Salisbury attracts 4,000 to ‘small town, big pride’
SALISBURY, N.C. — As many as 4,000 or more people gathered for entertainment, community outreach and summer festival fun at Salisbury Pride on Saturday, June 21.
The fourth annual event, which organizers say keeps growing larger each year, is a feat for Salisbury — a central Piedmont town with about 34,000 residents. Locals have grown tremendously over the years, organizing a local PFLAG chapter and other initiatives. The town government now even prohibits anti-LGBT discrimination against city workers.
Organizers said more than 70 vendors attended the event, including several local faith congregations and area non-profit groups like Salisbury’s PFLAG chapter and the Rowan County Democrats, as well as regional groups like Equality North Carolina and the Campaign for Southern Equality. Corporate sponsors and vendors included PepsiCo Food Lion, Barefoot Wines, Novant Health and H&R Block. The festival’s presenting sponsor was Ralph Ketner, co-founder of Food Lion and father of former out South Carolina congressional candidate Linda Ketner.

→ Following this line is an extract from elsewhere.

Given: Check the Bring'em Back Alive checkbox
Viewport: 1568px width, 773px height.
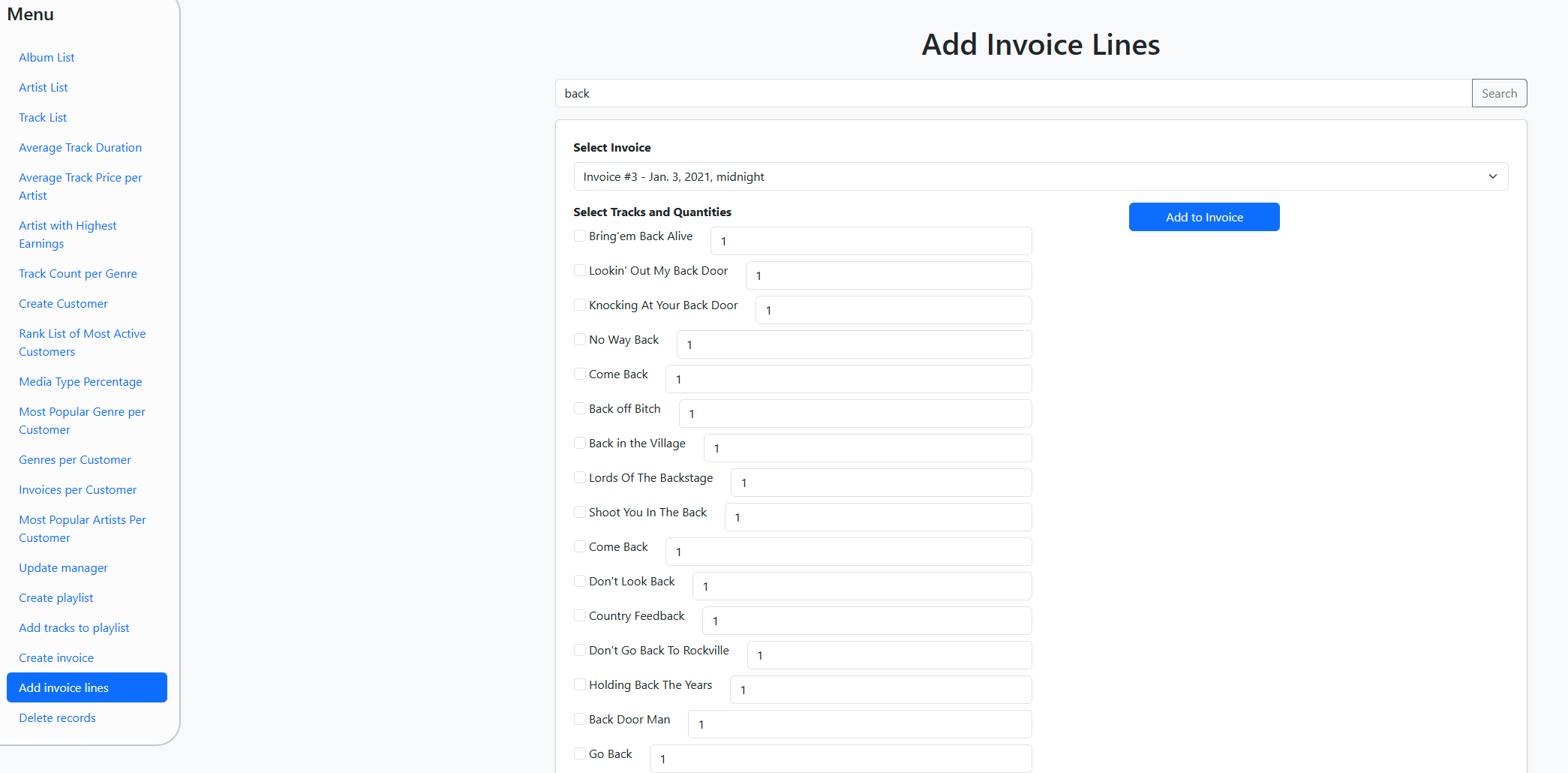Looking at the screenshot, I should 580,236.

Entertainment included a wide diversity of talents, including folk singers, a Country music cover artist and several drag performances. The event was emceed by Roxy C. Moorecox and Jamie Monroe. Community speakers include the Rev. Robin Tanner, pastor of Charlotte’s Piedmont Unitarian-Universalist Church and the Rev. Jasmine Beach-Ferrara, executive director of the Campaign for Southern Equality. The Gay Men’s Chorus of Charlotte’s small men’s ensemble, 7th Son, also performed.
The event attracted far fewer protesters and demonstrators in the past. This year, only a handful of protesters were present.
In February, Salisbury Pride was awarded at the Human Rights Campaign North Carolina Gala for their work in creating welcome and inclusion in the town.